Vecinos amenazaron a enfermera y tuvo que abandonar el hogar con su nena de 4 años

La insensatez de parte de la población parece no sorprender a nadie en este momento, ya que por un lado, aplauden el trabajo de los profesionales de la salud y por el otro, cometen actos discriminatorios como el ocurrido en la localidad santafesina de Santo Tomé, donde una mujer y su hija de 4 años dejaron su vivienda, tras ser asediadas por sus vecinos que las acusaron de ser un foco de infección.
Mari Asselborn tuvo que armar un bolso e irse con su hija de cuatro años a dormir a la casa de unos amigos el domingo a la noche después de ser blanco de amenazas en el barrio donde vive en Santo Tomé, a raíz de su trabajo como enfermera (en el Hospital Provincial Cullen) en el marco de la pandemia de coronavirus.

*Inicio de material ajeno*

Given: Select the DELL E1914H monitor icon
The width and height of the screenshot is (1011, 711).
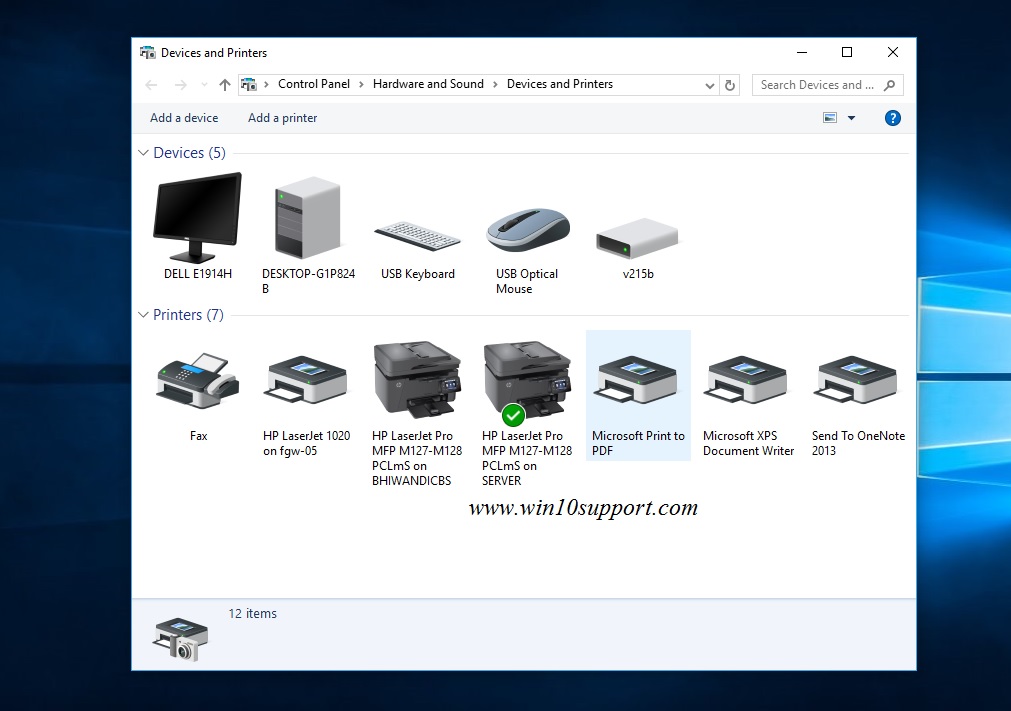Looking at the screenshot, I should [x=197, y=215].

La primera nota intimidatoria apareció el viernes a la noche, pero Mari la vio a las 8 de la mañana del sábado, cuando salió a pasear a su perra. Entonces pudo leer: "Sabemos que sos enfermera, hija de... andate de acá vos y tu hija que nos vas a contagiar a todos y vamos a juntar firmas", en lo que fue un acto de discriminación hacia la mujer y la niña.

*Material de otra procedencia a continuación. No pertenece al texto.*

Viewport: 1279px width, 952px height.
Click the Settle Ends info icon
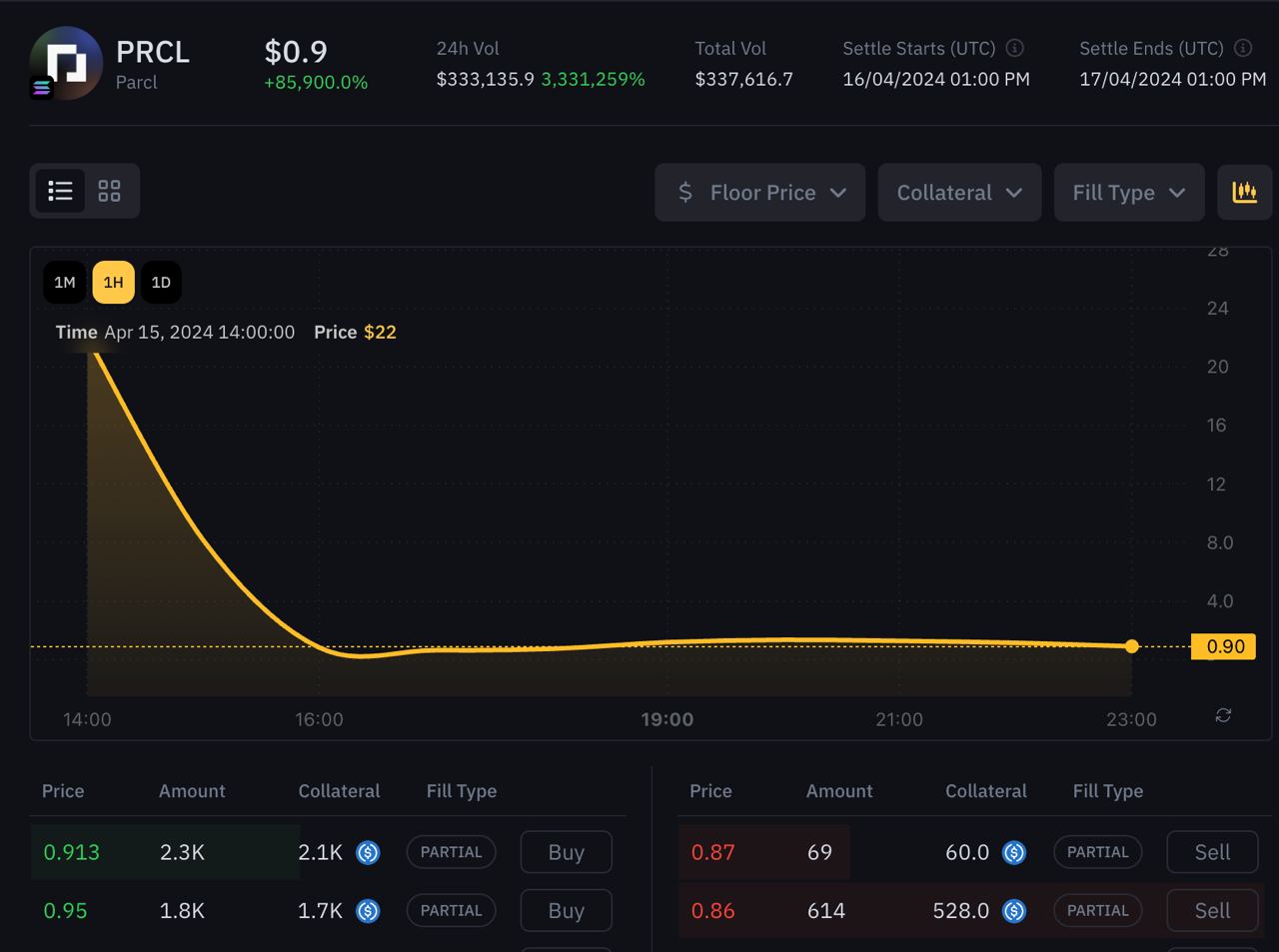(1243, 48)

Como era de esperarse, la enfermera reaccionó con indignación y compartió la nota en Facebook, donde recibió apoyo de sus allegados y hasta de ex y actuales concejales de esa localidad de Santa Fe que repudiaron la actitud de quien escribió la amenaza de "desalojo por firmas".

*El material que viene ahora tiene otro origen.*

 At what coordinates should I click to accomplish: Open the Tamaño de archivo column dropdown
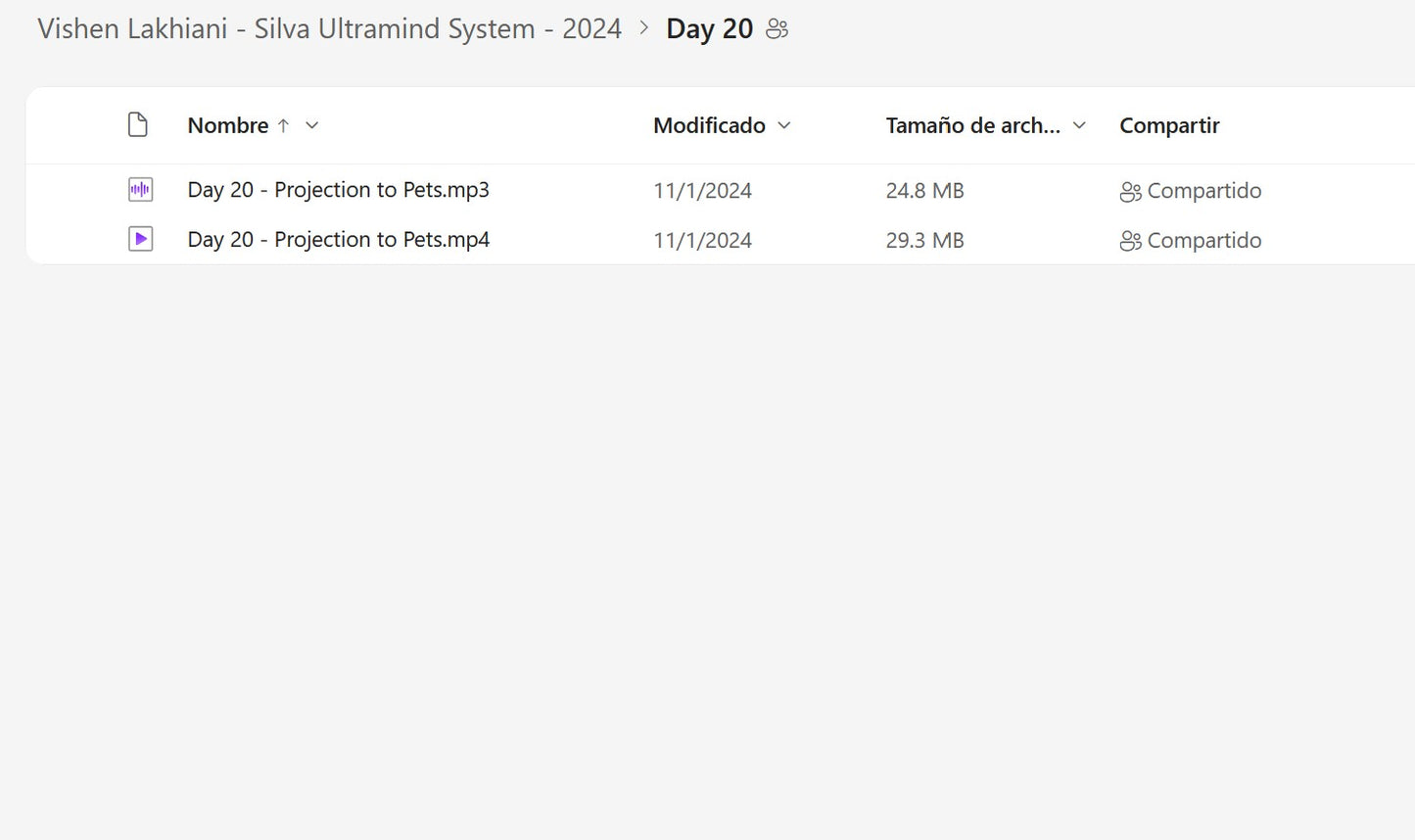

 "La situación llegó a que el domingo me levanto a sacar a la perrita y me encuentro con otro cartel, que dice: 'te salieron a defender los políticos en feisbu, sabemos que ustedes los chetos son la peste', entonces dije basta", relató la mujer.

Además, la mujer aseguró que, aunque la mayoría de las expresiones fueron de apoyo y hasta de otros vecinos le ofrecieron hacer las compras por ella para que no se expusiera, alguien llegó a escupirla y a acusarla de "tener coronavirus" por ser enfermera en medio de la pandemia.

Por eso, la enfermera radicó una denuncia en la comisaría correspondiente. Además, aceptó el ofrecimiento de unos amigos y se fue con su hija a pasar la noche a esa casa, virtualmente desterrada de una vivienda que le pertenece.
 Su hija, mientras tanto, "lo toma como un paseo", porque Mari no le puede explicar los detalles de cómo fue el blanco de un acto de discriminación por parte de sus propios vecinos.